#### PROBLEM STATEMENT
What is needed is an exact copy of the lines in the listing below, from the one with "Screenshot is 2576x1449." up to and including the one with "Coupe de France", with no other lines.

[Start of Attachment]

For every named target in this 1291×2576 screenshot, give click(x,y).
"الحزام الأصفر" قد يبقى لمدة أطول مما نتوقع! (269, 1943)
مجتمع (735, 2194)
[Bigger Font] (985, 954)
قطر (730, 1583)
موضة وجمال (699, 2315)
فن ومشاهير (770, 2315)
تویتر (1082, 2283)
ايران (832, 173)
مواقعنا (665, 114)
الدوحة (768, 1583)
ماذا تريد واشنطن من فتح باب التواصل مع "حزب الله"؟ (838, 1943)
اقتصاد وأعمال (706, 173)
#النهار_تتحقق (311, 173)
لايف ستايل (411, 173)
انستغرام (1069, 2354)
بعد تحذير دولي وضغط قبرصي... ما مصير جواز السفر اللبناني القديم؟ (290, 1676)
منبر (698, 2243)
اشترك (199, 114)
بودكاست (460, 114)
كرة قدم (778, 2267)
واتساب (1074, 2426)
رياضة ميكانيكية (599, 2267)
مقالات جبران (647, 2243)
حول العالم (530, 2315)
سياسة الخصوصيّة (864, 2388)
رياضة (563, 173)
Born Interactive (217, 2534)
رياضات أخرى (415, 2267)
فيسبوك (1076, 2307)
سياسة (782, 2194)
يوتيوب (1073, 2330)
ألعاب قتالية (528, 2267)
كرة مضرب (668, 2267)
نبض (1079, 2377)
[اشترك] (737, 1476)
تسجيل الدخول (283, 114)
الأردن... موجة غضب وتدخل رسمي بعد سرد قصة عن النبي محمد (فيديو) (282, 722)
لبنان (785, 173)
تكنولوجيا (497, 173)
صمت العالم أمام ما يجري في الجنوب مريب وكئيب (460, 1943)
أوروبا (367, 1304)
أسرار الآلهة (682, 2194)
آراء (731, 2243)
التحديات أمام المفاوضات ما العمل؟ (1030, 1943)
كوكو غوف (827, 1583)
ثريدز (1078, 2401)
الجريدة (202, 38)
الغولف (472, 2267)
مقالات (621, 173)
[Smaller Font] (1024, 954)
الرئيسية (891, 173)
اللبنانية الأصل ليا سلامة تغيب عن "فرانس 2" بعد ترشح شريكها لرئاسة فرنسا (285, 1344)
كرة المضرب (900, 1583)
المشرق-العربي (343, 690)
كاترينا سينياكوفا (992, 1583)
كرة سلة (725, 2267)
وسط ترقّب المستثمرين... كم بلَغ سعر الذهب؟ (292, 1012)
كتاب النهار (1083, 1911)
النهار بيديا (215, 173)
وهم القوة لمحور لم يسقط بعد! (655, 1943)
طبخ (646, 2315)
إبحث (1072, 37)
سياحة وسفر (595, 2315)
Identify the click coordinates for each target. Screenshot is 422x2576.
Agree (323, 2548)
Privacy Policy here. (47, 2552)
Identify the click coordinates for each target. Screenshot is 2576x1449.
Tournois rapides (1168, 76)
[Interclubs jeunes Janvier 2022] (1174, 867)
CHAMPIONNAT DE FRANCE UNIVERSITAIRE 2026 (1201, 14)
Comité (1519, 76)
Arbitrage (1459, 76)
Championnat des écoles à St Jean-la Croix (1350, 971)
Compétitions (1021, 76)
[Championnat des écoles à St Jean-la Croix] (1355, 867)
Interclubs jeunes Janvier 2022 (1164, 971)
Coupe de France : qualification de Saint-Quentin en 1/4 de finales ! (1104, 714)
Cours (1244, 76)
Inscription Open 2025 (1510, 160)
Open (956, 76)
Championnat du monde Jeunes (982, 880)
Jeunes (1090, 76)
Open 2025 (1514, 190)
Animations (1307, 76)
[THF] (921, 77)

[End of Attachment]

#### SOLUTION
Identify the click coordinates for each target. Screenshot is 2576x1449.
Tournois rapides (1168, 76)
[Interclubs jeunes Janvier 2022] (1174, 867)
CHAMPIONNAT DE FRANCE UNIVERSITAIRE 2026 (1201, 14)
Comité (1519, 76)
Arbitrage (1459, 76)
Championnat des écoles à St Jean-la Croix (1350, 971)
Compétitions (1021, 76)
[Championnat des écoles à St Jean-la Croix] (1355, 867)
Interclubs jeunes Janvier 2022 (1164, 971)
Coupe de France : qualification de Saint-Quentin en 1/4 de finales ! (1104, 714)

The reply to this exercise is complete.